At the suppression hearing, Suggs also emphasized Groh v. Ramirez , 540 U.S. 551, 124 S.Ct. 1284, 157 L.Ed.2d 1068 (2004). In Groh , the search warrant affiant accidentally repeated the description of the location to be searched in the portion of the proposed warrant where he should have specified the items to be seized. Id. at 554–55, 124 S.Ct. 1284. The Supreme Court held that this warrant "was plainly invalid." Id. at 557, 124 S.Ct. 1284. This circumstance—total failure to list the items to be seized—does not apply here. Suggs also emphasized the non-precedential decision in United States v. Dunn , 719 F. App'x 746 (10th Cir. 2017). Even if Dunn were binding, the two opinions in that decision do not provide sufficient detail about the warrant to permit this Court to make a reasoned comparison. But it appears the primary problem was that the list of items to be seized was preceded by an "include but are not limited to" clause and a generic authorization to look for "other" items (in contrast to, e.g. , items that had been used in committing a crime, items that would be illegal to possess, etc.). Id. at 748–49, 755. Those infirmities are not comparable to the alleged infirmities at issue here.
Here, the Court is similarly assured. Nothing in the two warrants suggests that the final bullet point should be read disjunctively from all preceding bullet points. And the Court is not persuaded that the heading "MISCELLANEOUS" before the final bullet point changes this analysis. That heading is substantively no different from the words "together with other fruits, instrumentalities and evidence" in the Andresen warrant.
Even so, there is a subtle elision in the Andresen analysis that this Court likely should not ignore. In Andresen , the Supreme Court was assured "from the context that the term ‘crime’ in the warrants refers only to the crime of false pretenses with respect to the sale of Lot 13T." 427 U.S. at 480–81, 96 S.Ct. 2737. But nothing in the Andresen opinion establishes how any executing officer would know that "the crime of false pretenses" was at issue. The header to the run-on sentence refers to the "sale, purchase settlement and conveyance of lot 13, block T," id. at 480 & n.10, 96 S.Ct. 2737, but does not name any crime potentially associated with those activities. The Supreme Court provides no other details about the warrant that might have supplied this detail to the executing officers.

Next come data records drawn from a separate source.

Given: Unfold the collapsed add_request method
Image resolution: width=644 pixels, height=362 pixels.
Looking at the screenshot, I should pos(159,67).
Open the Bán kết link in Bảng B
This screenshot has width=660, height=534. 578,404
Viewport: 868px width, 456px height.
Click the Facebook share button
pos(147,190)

Nor does the lower court opinion under review. See Andresen v. State , 24 Md.App. 128, 331 A.2d 78, 102–03 (Md. Spec. App. 1975).

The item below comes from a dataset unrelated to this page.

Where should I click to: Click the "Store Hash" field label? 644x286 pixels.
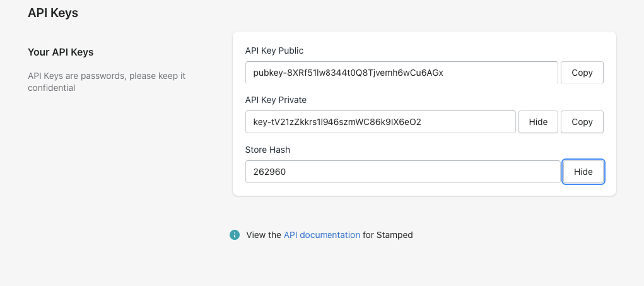coord(267,150)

Andresen apparently found this untroubling, and so—following Andresen —it may likewise be untroubling here, although the two Attachment B's do not describe what crimes may be at issue and neither do the warrants themselves. Under that analysis, the "MISCELLANEOUS" section of the two warrants is not insufficiently specific, does not authorize an "exploratory rummaging," Coolidge , 403 U.S. at 467, 91 S.Ct. 2022, and therefore does not raise particularity concerns.
Menter's affidavits provide this context, but they were not incorporated by reference into the warrants—a matter the Court addresses in Part II.B.2.
2. Menter's Participation in the Searches
If Andresen should not be read as facially validating the "MISCELLANEOUS" section of the two warrants in this case, the Court may nonetheless give that section a practical construction with reference to Menter's affidavits, if the affidavits were attached to and incorporated by reference in the warrants, Leary , 846 F.2d at 603, or if Menter (the affiant) executed the warrant, Ortega-Jimenez , 232 F.3d at 1329.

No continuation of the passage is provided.